RECORD EXTRACTS ->
+++
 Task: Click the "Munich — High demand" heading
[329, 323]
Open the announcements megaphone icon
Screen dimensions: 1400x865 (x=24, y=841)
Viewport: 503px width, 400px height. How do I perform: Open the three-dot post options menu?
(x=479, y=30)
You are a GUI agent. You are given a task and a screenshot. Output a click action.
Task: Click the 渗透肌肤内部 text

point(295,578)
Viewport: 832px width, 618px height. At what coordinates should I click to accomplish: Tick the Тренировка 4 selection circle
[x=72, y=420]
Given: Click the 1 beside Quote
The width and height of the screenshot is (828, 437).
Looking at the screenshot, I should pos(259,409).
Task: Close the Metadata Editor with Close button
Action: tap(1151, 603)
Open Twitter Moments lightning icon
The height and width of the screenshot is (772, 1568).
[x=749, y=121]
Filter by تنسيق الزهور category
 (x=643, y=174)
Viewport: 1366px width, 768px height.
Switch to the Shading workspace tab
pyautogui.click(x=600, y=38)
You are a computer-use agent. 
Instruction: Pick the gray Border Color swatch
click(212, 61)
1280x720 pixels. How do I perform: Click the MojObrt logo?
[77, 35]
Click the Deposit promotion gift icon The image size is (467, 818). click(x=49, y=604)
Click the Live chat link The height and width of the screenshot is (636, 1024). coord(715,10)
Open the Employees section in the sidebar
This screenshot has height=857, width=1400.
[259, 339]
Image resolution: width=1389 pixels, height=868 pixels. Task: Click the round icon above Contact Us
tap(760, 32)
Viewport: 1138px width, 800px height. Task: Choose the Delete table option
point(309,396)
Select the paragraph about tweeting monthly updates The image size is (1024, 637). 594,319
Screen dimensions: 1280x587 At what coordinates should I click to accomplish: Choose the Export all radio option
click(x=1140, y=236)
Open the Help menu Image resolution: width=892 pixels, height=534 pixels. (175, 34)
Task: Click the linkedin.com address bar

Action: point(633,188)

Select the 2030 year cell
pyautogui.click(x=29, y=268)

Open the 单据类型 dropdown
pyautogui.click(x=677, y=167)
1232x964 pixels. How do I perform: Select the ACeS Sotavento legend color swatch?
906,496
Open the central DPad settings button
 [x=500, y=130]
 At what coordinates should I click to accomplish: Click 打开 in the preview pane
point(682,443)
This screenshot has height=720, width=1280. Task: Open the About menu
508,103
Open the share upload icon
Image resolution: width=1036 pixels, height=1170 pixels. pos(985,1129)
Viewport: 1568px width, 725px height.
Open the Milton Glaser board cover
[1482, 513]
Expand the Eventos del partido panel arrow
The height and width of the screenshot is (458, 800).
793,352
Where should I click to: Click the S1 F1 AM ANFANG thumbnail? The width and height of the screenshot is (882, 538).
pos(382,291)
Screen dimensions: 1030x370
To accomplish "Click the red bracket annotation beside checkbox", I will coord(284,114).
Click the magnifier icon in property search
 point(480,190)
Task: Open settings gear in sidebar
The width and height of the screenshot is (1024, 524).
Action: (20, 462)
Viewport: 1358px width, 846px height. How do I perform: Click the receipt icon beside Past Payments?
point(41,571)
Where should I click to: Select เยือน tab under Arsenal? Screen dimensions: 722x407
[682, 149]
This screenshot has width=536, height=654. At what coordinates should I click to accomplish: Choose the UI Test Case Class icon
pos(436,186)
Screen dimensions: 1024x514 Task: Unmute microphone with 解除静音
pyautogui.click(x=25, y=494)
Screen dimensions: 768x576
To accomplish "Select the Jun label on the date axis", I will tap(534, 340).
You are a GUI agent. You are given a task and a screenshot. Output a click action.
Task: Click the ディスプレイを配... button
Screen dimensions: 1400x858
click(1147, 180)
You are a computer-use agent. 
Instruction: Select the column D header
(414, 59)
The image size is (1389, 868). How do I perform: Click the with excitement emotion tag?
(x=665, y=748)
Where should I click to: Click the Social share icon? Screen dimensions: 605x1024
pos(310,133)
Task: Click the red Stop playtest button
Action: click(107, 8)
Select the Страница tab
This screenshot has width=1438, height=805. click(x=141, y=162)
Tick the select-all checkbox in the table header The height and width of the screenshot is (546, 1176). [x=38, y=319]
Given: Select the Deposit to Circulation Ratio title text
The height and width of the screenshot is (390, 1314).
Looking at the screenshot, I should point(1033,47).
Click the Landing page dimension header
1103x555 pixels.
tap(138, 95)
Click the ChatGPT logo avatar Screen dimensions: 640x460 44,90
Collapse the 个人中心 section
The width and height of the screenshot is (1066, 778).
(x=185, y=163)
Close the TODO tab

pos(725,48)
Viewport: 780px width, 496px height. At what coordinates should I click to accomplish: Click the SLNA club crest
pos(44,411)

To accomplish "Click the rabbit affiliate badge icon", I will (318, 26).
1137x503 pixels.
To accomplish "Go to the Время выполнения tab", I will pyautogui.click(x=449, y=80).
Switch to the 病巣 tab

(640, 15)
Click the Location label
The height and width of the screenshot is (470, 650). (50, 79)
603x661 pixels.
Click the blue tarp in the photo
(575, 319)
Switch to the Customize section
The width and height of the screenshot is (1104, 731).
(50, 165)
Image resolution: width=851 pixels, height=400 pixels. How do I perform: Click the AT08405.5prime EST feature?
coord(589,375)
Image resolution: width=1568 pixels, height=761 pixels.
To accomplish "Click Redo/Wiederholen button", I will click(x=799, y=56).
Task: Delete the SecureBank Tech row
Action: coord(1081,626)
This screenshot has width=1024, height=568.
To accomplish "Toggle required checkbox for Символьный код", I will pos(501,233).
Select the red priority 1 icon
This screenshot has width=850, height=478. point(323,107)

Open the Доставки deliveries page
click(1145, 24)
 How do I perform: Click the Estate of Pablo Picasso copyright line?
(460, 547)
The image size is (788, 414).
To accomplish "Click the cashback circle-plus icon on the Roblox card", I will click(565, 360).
+++
DIRECTIONS ->
Copy out every line from the data above in which the word "checkbox" occurs.

WRITTEN SOLUTION ->
To accomplish "Click the red bracket annotation beside checkbox", I will coord(284,114).
Tick the select-all checkbox in the table header The height and width of the screenshot is (546, 1176). [x=38, y=319]
To accomplish "Toggle required checkbox for Символьный код", I will pos(501,233).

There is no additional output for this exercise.